For Christians, Christ is the fullness of the truth, and all else is only part of the truth. But Christians still have only part of the truth, because their knowledge of Christ remains incomplete and imperfect. Why could another religion not reveal something of Christ, as long as it didn’t contradict the trusted revelation of Christ in the Bible? How would we know, unless we took the time to listen and learn about other religions, without fear, without defensiveness, without needing to prove things or score points in an argument, also without compromising the ultimate authority of Christ as the supreme judge? Throughout the history of Judeo-Christian religion, the true insights of ‘outsiders’ have been accepted and become part of the faith of ‘insiders’. The Bible’s Book of Proverbs has chapters 22-24  lifted from Egyptian literature. The ideas of circumcision, a sacred temple, and a divinely appointed king all originated from practices in the surrounding nations, adopted and sanctified by Israel. St Paul quotes Greek poets as speaking truth about God. Justin Martyr recognised truths taught by Plato which enlarged the Christian understanding of God and the world. His maxim, “all truth wherever it is found belongs to us as Christians,” summarises the generous attitude Christians ought always to have in their search for wisdom and truth, without ever watering down the fullness of the truth in Christ. 

True tolerance, as John Dickson puts it, isn’t the easy acceptance of every viewpoint but the noble ability to love those with whom we deeply disagree. 

Concluding thoughts for those on a journey 

We cannot expect all religious people in the world to come to agreement quickly and without great labour of understanding, love, and forgiveness. In the meantime, I propose the following attitudes for everyone, whether Christian or not, who acknowledges their own limited and non-objective perspective and yet is serious about the quest for ultimate reality.  

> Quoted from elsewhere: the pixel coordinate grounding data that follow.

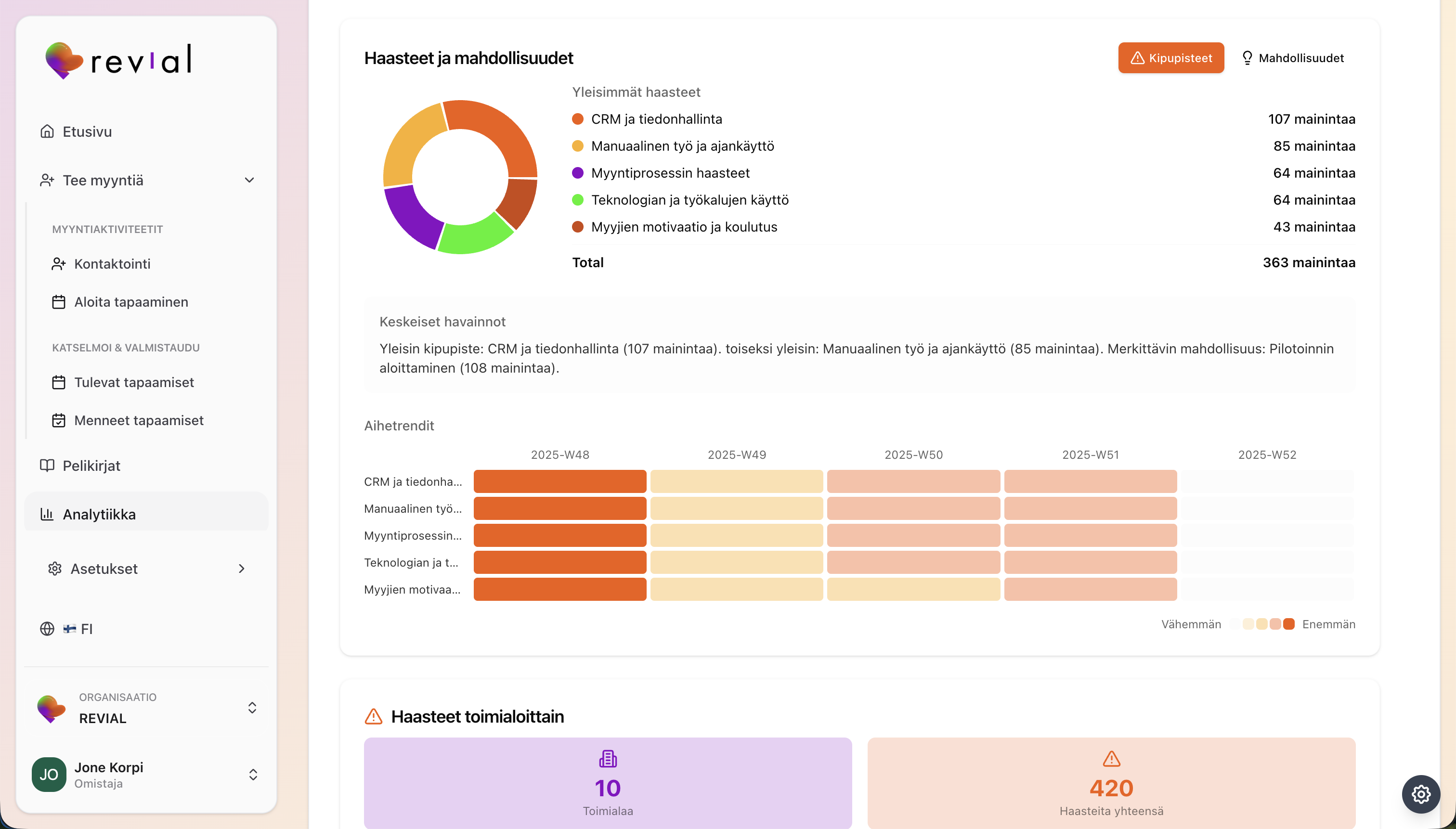Image resolution: width=1456 pixels, height=829 pixels.
Task: Open Menneet tapaamiset
Action: [x=138, y=420]
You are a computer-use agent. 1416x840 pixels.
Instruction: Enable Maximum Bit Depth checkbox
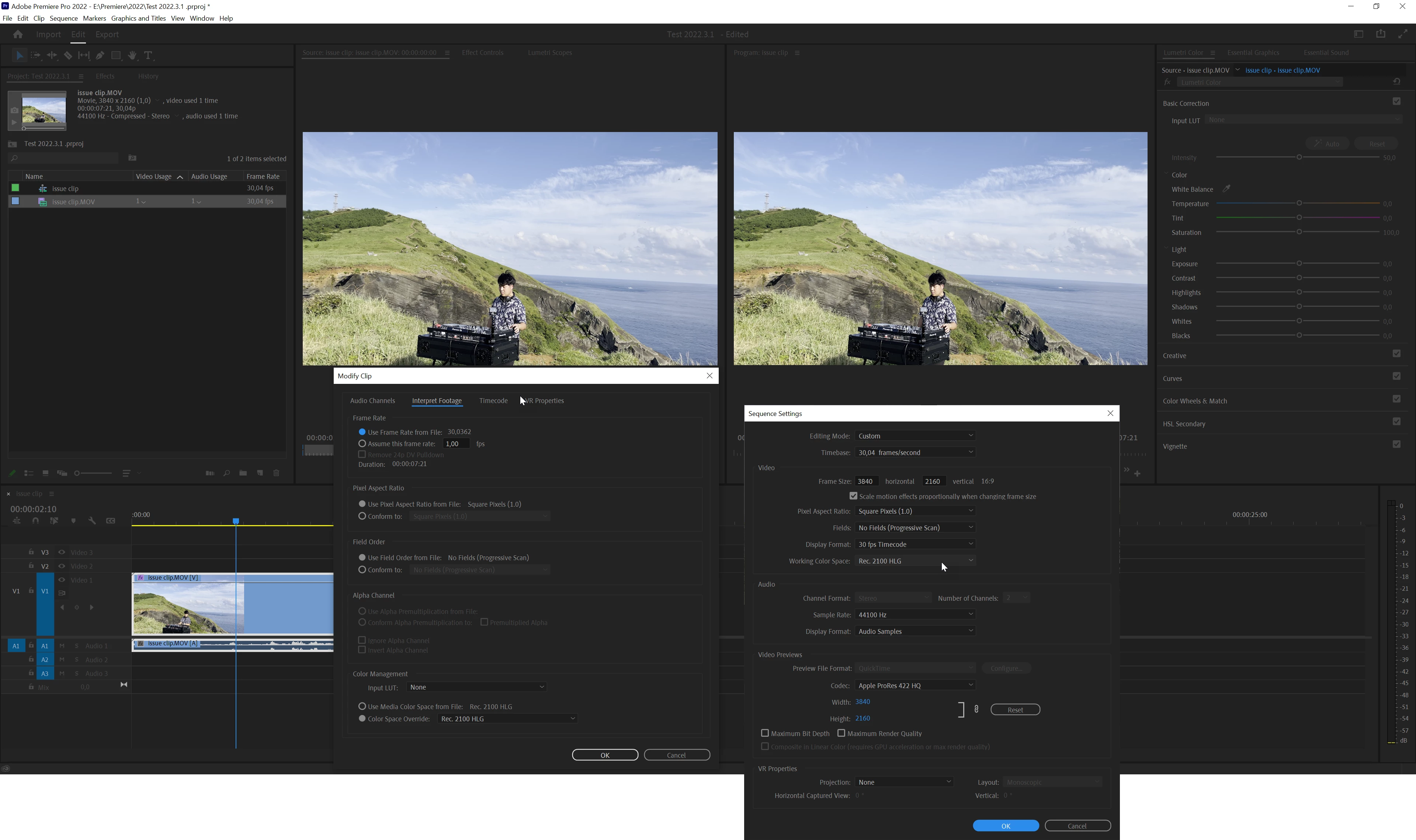(x=765, y=733)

Provisionality: faith is a journey, truth is a destination. To call it ‘faith’ means that it is not certain, that it is provisional, that it can grow and change. Everything you believe is always provisional. Never say ‘I will never change my mind on this’ because you do not know the future. This is particularly true for Christians. Rowan Williams describes Christianity as a basic life commitment which one takes before having all of the facts and evidence. In other words, to be a Christian means to be betting your entire life that following Jesus is the best way to live. You can’t prove this, you can’t be certain of this. You can’t even evaluate its likelihood from any neutral or objective standpoint. But you only have one life, and how you spend it will be your bet. 

Authenticity: live your beliefs to the max. That is the only way you may find them to be false, or the only way others will be attracted to them if they are true. Much of the confusion in the world is a result of hypocrisy. Do not add to it. Learn also to articulate your own beliefs clearly to yourself and others. This means getting to know them by diligent study. 

Empathy: learn to see the world from other points of view. In 2017 the world’s top religious leaders issued a joint appeal: “make friends with followers of other religions.” Some people say there is too much talk and not enough action in the world. I say there is not enough real dialogue, not enough listening, which implies someone is talking. No harm can be done to anyone’s faith by listening, seeking to understand, not prejudging. And for Christians, it is a requirement, not an optional extra, because it is the basis of love. True tolerance, as John Dickson puts it, isn’t the easy acceptance of every viewpoint but the noble ability to love those with whom we deeply disagree. 

Hope: the truth gives itself to be known. The universe does not fundamentally lead astray those who seek the truth with all their heart. This cannot be proven. That is why it is called hope. But certainty is not a luxury granted to anyone. You only have a choice between hope or despair, i.e. hope or its absence. Neither option makes more rational sense than the other, yet as life-attitudes they pervade your every choice and belief. Which one will you adopt as your own?